Reading passage:
==========

Love and Life


Gretta M. Anderson, my wife and constant companion of nearly thirty years, died four years ago today.

Gretta and I were (and still are) soul mates. We shared a love of science fiction and fantasy that bordered on fan-atical. We went to conventions together, read literally every story and novel published in the sf, fantasy, and horror genres between 1979 and 1995, and read thousands of manuscripts for 2AM Magazine. Gretta was the editor and publisher of 2AM, and I was Irwin Chapman, 2AM’s book reviewer and editorial assistant. We were extremely happy. I wrote stories and novels of my own and many were published by mainstream publishers.

Then Gretta’s father and mother became ill and shortly thereafter Gretta’s mother died.

Gretta never completely recovered from a fall off a cliff while hiking and rock climbing as a teenager. She broke her back in multiple places. Although she underwent extensive surgery, she remained partially paralyzed and had to learn how to walk all over again.

After the multiple-year illness and eventual death of her mother, Gretta’s own health began to decline. I, too, developed a life-threatening illness in the mid-1990s. Gretta and I reluctantly left science fiction and fantasy to search for cures. We both went back to college and did extensive research. We shared much of what we learned by opening the enTrance Center and teaching regular classes.

With one foot in traditional medicine and the other in alternative treatments, we explored wellness. We helped many clients to heal, and our students continue that healing work today.

On January 31, 2012, Gretta died of a massive heart attack. I discovered her body when I awoke that morning.

==========

Record set:
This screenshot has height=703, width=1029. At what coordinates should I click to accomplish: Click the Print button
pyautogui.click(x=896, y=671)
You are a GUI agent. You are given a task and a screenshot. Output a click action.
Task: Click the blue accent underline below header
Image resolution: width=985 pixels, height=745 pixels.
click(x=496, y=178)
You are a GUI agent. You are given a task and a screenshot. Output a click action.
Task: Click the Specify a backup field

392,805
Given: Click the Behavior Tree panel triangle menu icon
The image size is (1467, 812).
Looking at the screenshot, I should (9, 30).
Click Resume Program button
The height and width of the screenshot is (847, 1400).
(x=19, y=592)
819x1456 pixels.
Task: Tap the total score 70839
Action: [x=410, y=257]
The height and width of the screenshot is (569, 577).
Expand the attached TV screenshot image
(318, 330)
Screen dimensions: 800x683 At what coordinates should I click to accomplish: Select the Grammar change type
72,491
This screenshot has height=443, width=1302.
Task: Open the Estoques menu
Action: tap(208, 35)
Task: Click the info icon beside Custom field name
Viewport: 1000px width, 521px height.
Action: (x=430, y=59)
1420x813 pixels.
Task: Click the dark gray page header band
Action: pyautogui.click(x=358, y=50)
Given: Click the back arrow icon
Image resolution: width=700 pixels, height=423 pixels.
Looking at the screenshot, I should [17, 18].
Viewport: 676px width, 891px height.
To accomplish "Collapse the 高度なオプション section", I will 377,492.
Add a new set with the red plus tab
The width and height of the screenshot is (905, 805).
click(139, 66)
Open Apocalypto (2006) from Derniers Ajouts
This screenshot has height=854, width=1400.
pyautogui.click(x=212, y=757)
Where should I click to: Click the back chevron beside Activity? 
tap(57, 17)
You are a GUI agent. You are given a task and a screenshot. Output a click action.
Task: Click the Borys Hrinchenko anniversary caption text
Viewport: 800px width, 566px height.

==========

Work order 1: In the "Love and Life" remembrance of Gretta M. Anderson, what was her role at 2AM Magazine?
Work order 2: Print the part of the "Love and Life" remembrance from "With one foot" up to and including "awoke that morning.".
Work order 3: Write what comes next in the "Love and Life" remembrance of Gretta M. Anderson, picking up after its final sentence.

Response 1: She was the editor and publisher.

Response 2:
With one foot in traditional medicine and the other in alternative treatments, we explored wellness. We helped many clients to heal, and our students continue that healing work today.

On January 31, 2012, Gretta died of a massive heart attack. I discovered her body when I awoke that morning.

Response 3:
I am angry that Gretta left me. I express that anger in some of my writing. I closed the enTrance Center a year after Gretta died, and I returned to reading and writing sf, fantasy, and horror. I imagine Gretta visits me in spirit as I craft new tales.

This year I revived 2AM Publications in Gretta’s honor.

During the course of one’s life, if one is lucky, one may learn to love many people and many things. I love my daughter, Tammy, and I love my three feline companions. I love the books and magazines that line the walls of my house. And I love the house itself.

I love Elizabeth Flygare differently than I love Gretta. Elizabeth is more traditional and literary mainstream than Gretta. Elizabeth complements my life in new ways.

Dare I say that I also love Teddie, my first wife and Tammy’s mother? Dare I say I love Susan, my second wife? Love never dies, and it IS possible to love more than one person. But love and relationships change over time, and though love continues, life forces us to move on.

I’ve made my share of mistakes in this life, but allowing myself to love is not one of them.

I love you, Gretta. I have always loved you, and I always will.